Alıntılanan Yazı:
====

X

Denemekle aşk olmadıysa; gitmek mi zor kalmak mı?

Çokça soru aldığım bir konuyu daha yazmak istiyorum sizlerle birlikte derinlerde belki aradığımız cevapları bulabiliriz (konu aşk olduğunda yıllardır arasam da henüz bulamadıklarım var). “Denedik olmadı” diye ulaşıyorsunuz bana. “Evet, birbirimizi seviyorduk ama onun annesi beni kabul etmeyecekti. Bunun babası beni istemeyecekti. Arkadaşlarım onu bana uygun görmediler. Ailelerimiz bir arada olmamıza izin vermedi” gibi birçok neden sayabiliriz. Sonra “olmadı” sözcüğü geliyor… “Aşk olmadı, evet istedik ama olmadı”.

Biliyorum ki kalmayı denediğimde “ben” olamayacağım…

Şimdi neyin olup neyin olmadığına daha yakından bakalım istiyorum sizlerle. Belki aynı konuda henüz bana yazmaya cesaret edemediniz ama eminim ki hayatımızda hepimiz en az bir kez bu gibi bir durumla karşılaştık… Dış “güçler” evet her ne kadar aşkın dışında diye düşündüğümüz o can-ım dış güçler ilişkiye olan inancımızı biz istesek de istemesek de geldi ve ele geçirdi değil mi?

Peki, neden bizler için bu kadar hassas bir dengedir dış güçler? Veya ilişkilerimizde “oldurmamak” noktasına getirdikleri o aşk olasılıklarımızı gerçekten oldurmamalarında bir neden var mıdır? Yani ortadan kalkmış olsalardı biz çok iyi gidiyorduk diye bir açıklama duyabilir miydik?

====

Kelime ve öğe konum verileri:
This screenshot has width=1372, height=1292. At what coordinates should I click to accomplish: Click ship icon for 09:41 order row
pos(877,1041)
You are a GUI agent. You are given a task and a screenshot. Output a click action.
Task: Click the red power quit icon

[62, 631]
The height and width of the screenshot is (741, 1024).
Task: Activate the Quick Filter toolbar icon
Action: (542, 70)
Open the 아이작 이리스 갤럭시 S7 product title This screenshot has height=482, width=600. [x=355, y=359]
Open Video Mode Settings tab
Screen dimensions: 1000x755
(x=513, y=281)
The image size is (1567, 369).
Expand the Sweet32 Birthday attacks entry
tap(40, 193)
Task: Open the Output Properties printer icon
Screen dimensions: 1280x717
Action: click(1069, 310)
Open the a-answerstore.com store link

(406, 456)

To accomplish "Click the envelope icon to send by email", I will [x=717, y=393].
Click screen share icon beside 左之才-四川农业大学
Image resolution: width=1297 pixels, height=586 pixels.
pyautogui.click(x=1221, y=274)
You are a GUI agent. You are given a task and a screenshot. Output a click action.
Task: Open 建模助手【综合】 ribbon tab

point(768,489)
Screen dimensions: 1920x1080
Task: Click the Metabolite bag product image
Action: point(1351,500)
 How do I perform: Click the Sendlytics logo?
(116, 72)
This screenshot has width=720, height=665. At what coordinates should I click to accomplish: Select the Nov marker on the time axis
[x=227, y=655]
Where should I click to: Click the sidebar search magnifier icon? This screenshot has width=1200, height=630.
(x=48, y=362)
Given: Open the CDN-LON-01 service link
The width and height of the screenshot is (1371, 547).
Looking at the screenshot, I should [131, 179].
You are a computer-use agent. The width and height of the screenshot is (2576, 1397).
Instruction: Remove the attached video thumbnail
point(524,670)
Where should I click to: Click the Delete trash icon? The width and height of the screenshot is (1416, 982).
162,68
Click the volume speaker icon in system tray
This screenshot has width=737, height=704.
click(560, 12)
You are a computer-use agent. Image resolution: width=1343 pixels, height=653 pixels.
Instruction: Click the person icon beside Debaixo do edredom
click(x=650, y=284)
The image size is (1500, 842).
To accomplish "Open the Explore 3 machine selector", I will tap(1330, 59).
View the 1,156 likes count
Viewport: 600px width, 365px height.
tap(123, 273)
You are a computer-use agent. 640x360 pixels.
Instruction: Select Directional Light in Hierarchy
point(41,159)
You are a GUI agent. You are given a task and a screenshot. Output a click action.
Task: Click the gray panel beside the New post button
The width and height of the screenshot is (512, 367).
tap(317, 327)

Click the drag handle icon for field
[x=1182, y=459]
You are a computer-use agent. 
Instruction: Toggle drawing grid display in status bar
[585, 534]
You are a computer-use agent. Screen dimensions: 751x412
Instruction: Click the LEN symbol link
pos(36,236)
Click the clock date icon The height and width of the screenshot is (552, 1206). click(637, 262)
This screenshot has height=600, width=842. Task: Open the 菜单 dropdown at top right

====

Alıştırma Görevi 1: Aşk üzerine yazıda okurlar yazara hangi sözle ulaşıyor?
Alıştırma Görevi 2: Aşk üzerine yazının "Biliyorum ki kalmayı" sözlerinden başlayıp "açıklama duyabilir miydik?" sözlerine kadar (bunlar dahil) olan kısmını harfi harfine kopyalayın.
Yalnızca yazıdan yararlanın.

Cevap 1: "Denedik olmadı" sözüyle.

Cevap 2:
Biliyorum ki kalmayı denediğimde “ben” olamayacağım…

Şimdi neyin olup neyin olmadığına daha yakından bakalım istiyorum sizlerle. Belki aynı konuda henüz bana yazmaya cesaret edemediniz ama eminim ki hayatımızda hepimiz en az bir kez bu gibi bir durumla karşılaştık… Dış “güçler” evet her ne kadar aşkın dışında diye düşündüğümüz o can-ım dış güçler ilişkiye olan inancımızı biz istesek de istemesek de geldi ve ele geçirdi değil mi?

Peki, neden bizler için bu kadar hassas bir dengedir dış güçler? Veya ilişkilerimizde “oldurmamak” noktasına getirdikleri o aşk olasılıklarımızı gerçekten oldurmamalarında bir neden var mıdır? Yani ortadan kalkmış olsalardı biz çok iyi gidiyorduk diye bir açıklama duyabilir miydik?